Map field indices of the input to table columns with -m
:
dsbulk load -url ~/export.csv -k ks1 -t table1 -h '10.200.1.3, 10.200.1.4' -header false -m '0=col1,1=col3'
Specify port 9876 for the cluster hosts and load from an external source URL:
dsbulk load -url https://192.168.1.100/data/export.csv -k ks1 -t table1 -h '10.200.1.3,10.200.1.4' -port 9876
Load all csv files from a directory.
The files do not have a header row, -header false
.
Map field indices of the input to table columns with -m
:
dsbulk load -url ~/export-dir -k ks1 -t table1 -header false -m '0=col1,1=col3'
Specify a file that contains a list of multiple, well-formed URLs for the CSV or JSON data files to load:
dsbulk load --connector.json.urlfile "my/local/multiple-input-data-urls.txt" -k ks1 -t table1 -h '10.200.1.3'
Load data using a CQL query and include TTL values from the input data:
dsbulk load -query
"INSERT INTO dsbulkblog.iris_with_id
(sepal_length,sepal_width,petal_length,petal_width,species,id)
VALUES (:sepal_length,:sepal_width,:petal_length,:petal_width,:species,:id)
USING TTL :ttl_to_use"
Load data using a field-to-column mapping.
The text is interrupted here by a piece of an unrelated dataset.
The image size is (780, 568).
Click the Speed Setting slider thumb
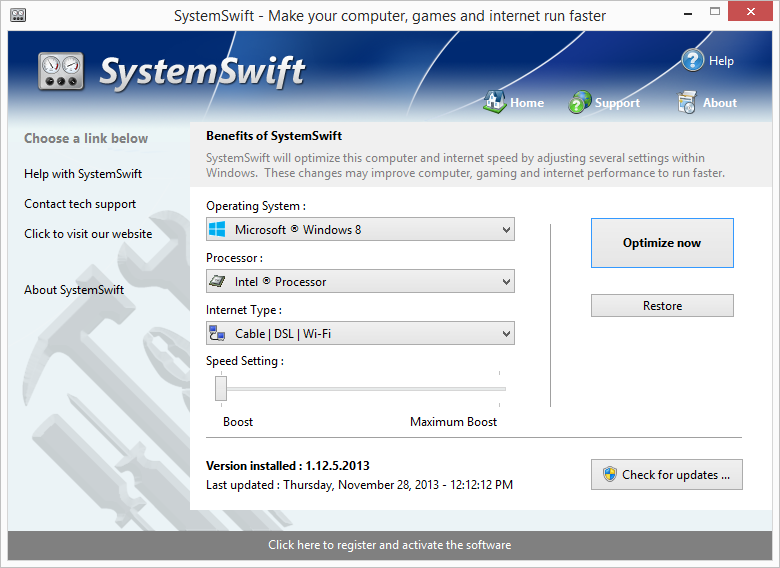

The example also shows how a function call can be used to apply a function to one or more fields before mapping to a single column named odd_column
:
dsbulk load
-url /tmp/dsbulkblog/iris.csv
-k dsbulkblog
-t iris_with_id
--schema.mapping "sepal_length = sepal_length, sepal_width = sepal_width, petal_length = petal_length,
petal_width = petal_width, species = species, id = id, max(sepal_length, petal_length) = odd_column"
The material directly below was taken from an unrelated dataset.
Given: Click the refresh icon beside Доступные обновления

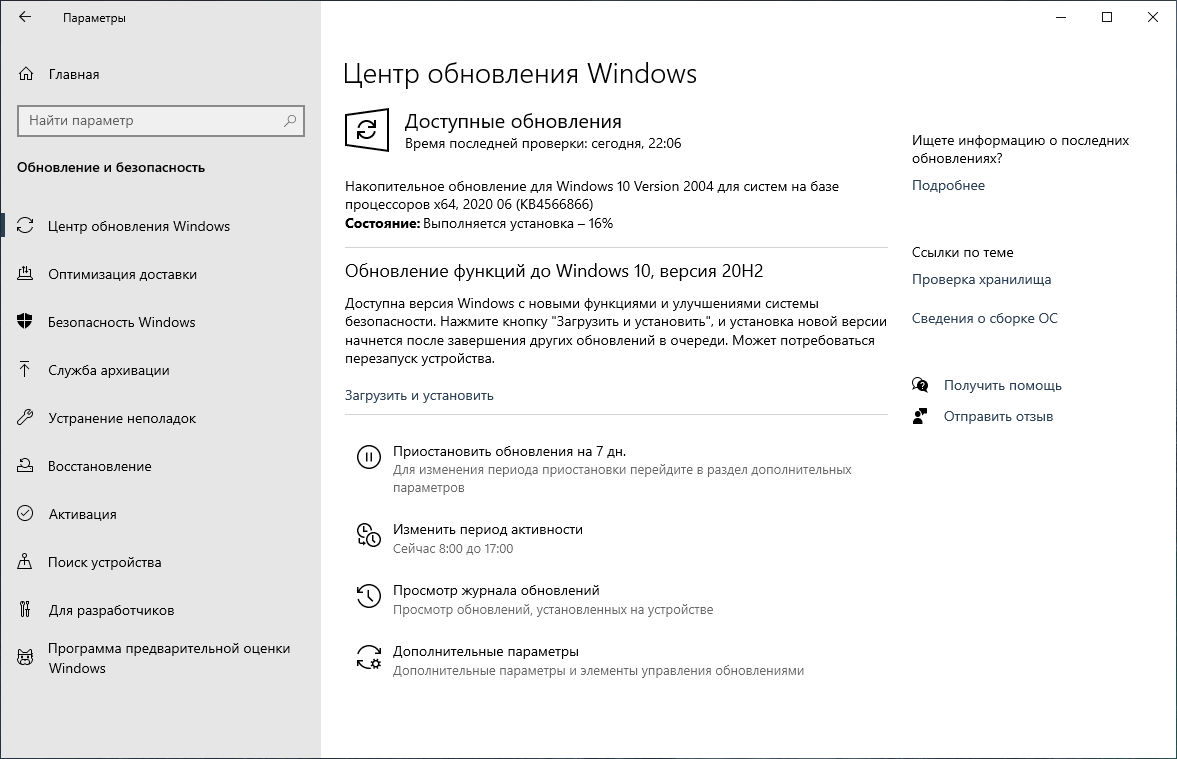Looking at the screenshot, I should (367, 131).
With default port for cluster hosts, keyspace, table, and mapping set in conf/application.conf
:
dsbulk load -url https://192.168.1.100/data/export.csv -h '10.200.1.3,10.200.1.4'
Load table table1 in keyspace ks1 from a CSV file, where double-quote characters in fields are escaped with a double-quote;
for example, "f1","value with ""quotes"" and more"
is a line in the CSV file:
dsbulk load -url ~/export.csv -k ks1 -t table1 -escape '\"'
Loading collections to a table has some specific helpful simplification. Collections inside a CSV file can contain valid JSON or simpler non-compliant JSON. For example, for the following table:
CREATE TABLE t1 (col1 set<int> PRIMARY KEY, col2 list<int>, col3 map<text,int>);
This pipe-delimited CSV file contains valid JSON and could be loaded:
col1|col2|col3
[1,2,3]|[1,2,3]|{"key1":1,"key2":2}
Or, you could load the same CSV file as follows:
col1|col2|col3
1,2,3|1,2,3|"key1":1,"key2":2
Notice that the surrounding brackets and braces are omitted from the valid JSON in the third column.
Simplification of the JSON data does not work for nested collections.
If your table has a column col4 of type |
For example:
col1,col2,col3,col4
[1,2,3]|[1,2,3]|{"key1":1,"key2":2}|[[1,2,3],[4,5,6]]
You can simplify the prior example, as follows:
col1,col2,col3,col4
1,2,3|1,2,3|"key1":1,"key2":2|[1,2,3],[4,5,6]
However, the inner-list items cannot be simplified further.